--- START Source ---

Web Scraping and API Mining

Overview: Web Scraping vs. API

Web scraping usually involves programmatically collecting content displayed in a web browser. Usually, the websites/ web apps are publicly accessible which enables one to generate the datasets without involving data providers. On the contrary, API mining usually involves requiring permission from data providers to access their internal databases.

---	---	---
Usage scope	Extract any content displayed in a web browser/websites/apps	Extract any content made available by the API provider
Data extraction & content format	Browse the website programmatically and extract information available in the website’s HTML source code	Extract information directly from API interfaces which are typically in JSON or XML format
Cost	Free	Usually on a subscription but some can be free
Scalability	Moderate	High
Legal risks	Low-high	Low-moderate
Example sources	E-commerce (amazon.com); Online review (yelp.com)	Discussion forum (Reddit API); Social media (Twitter API)

Objectives of this tutorial

Learn how to scrape static websites
Learn how to scrape dynamic websites
Familiarize yourself with techniques to avoid getting blocked while scraping
Learn how to extract data from APIs
Learn how to convert the API mined data into compatible formats
Configuring environment variables

Web Scraping

Prerequisites

In order to web scrape using an automated browser, you need to first set up Python and install ChromeDriver.

Follow this building block for further instructions and code snippets.

Scrape static websites

The large scale of data collection from many web pages at once might be a key challenge when extracting data from static websites.

In order to scrape a static website, one has to first store the source code of a website (which is in HTML format) into Python. Then, you generate seeds which are basically the multitude of links from which you scrape data. Finally, in order to extract specific elements from the imported HTML source code- use the BeautifulSoup package.

Follow this building block for more instructions and code snippets.

Scrape dynamic websites

Scraping dynamic websites comes with another challenge as the data on such pages keep updating. The applicability of BeatifulSoup reaches its limit in this case and the Selenium package proves to be superior in handling both dynamic and static websites.

--- END Source ---
--- START Dataset excerpt ---

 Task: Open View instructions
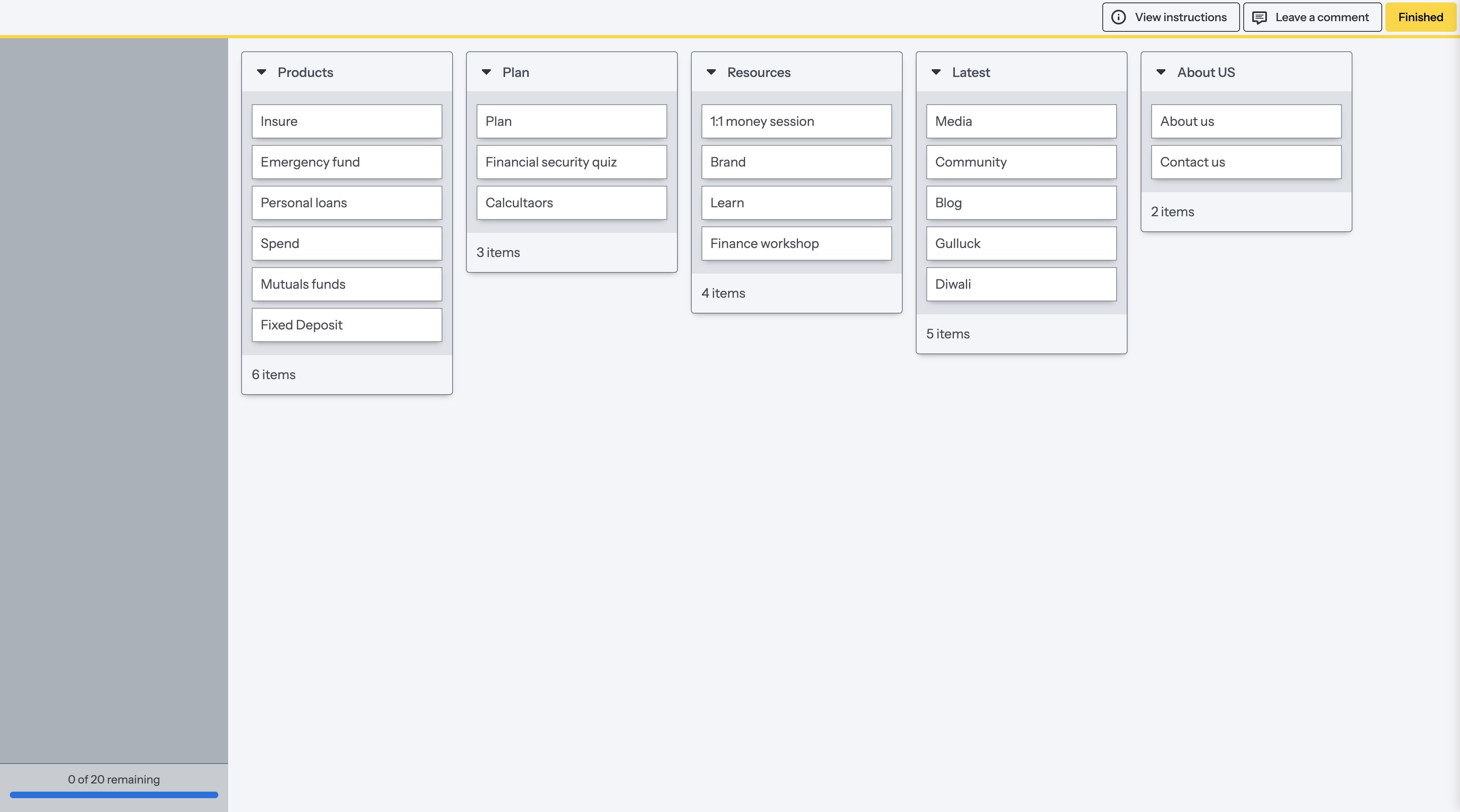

--- END Dataset excerpt ---

Set problem:
Can you copy out the web scraping tutorial above in full, word for word?

Answer to the problem:
Web Scraping and API Mining

Overview: Web Scraping vs. API

Web scraping usually involves programmatically collecting content displayed in a web browser. Usually, the websites/ web apps are publicly accessible which enables one to generate the datasets without involving data providers. On the contrary, API mining usually involves requiring permission from data providers to access their internal databases.

---	---	---
Usage scope	Extract any content displayed in a web browser/websites/apps	Extract any content made available by the API provider
Data extraction & content format	Browse the website programmatically and extract information available in the website’s HTML source code	Extract information directly from API interfaces which are typically in JSON or XML format
Cost	Free	Usually on a subscription but some can be free
Scalability	Moderate	High
Legal risks	Low-high	Low-moderate
Example sources	E-commerce (amazon.com); Online review (yelp.com)	Discussion forum (Reddit API); Social media (Twitter API)

Objectives of this tutorial

Learn how to scrape static websites
Learn how to scrape dynamic websites
Familiarize yourself with techniques to avoid getting blocked while scraping
Learn how to extract data from APIs
Learn how to convert the API mined data into compatible formats
Configuring environment variables

Web Scraping

Prerequisites

In order to web scrape using an automated browser, you need to first set up Python and install ChromeDriver.

Follow this building block for further instructions and code snippets.

Scrape static websites

The large scale of data collection from many web pages at once might be a key challenge when extracting data from static websites.

In order to scrape a static website, one has to first store the source code of a website (which is in HTML format) into Python. Then, you generate seeds which are basically the multitude of links from which you scrape data. Finally, in order to extract specific elements from the imported HTML source code- use the BeautifulSoup package.

Follow this building block for more instructions and code snippets.

Scrape dynamic websites

Scraping dynamic websites comes with another challenge as the data on such pages keep updating. The applicability of BeatifulSoup reaches its limit in this case and the Selenium package proves to be superior in handling both dynamic and static websites.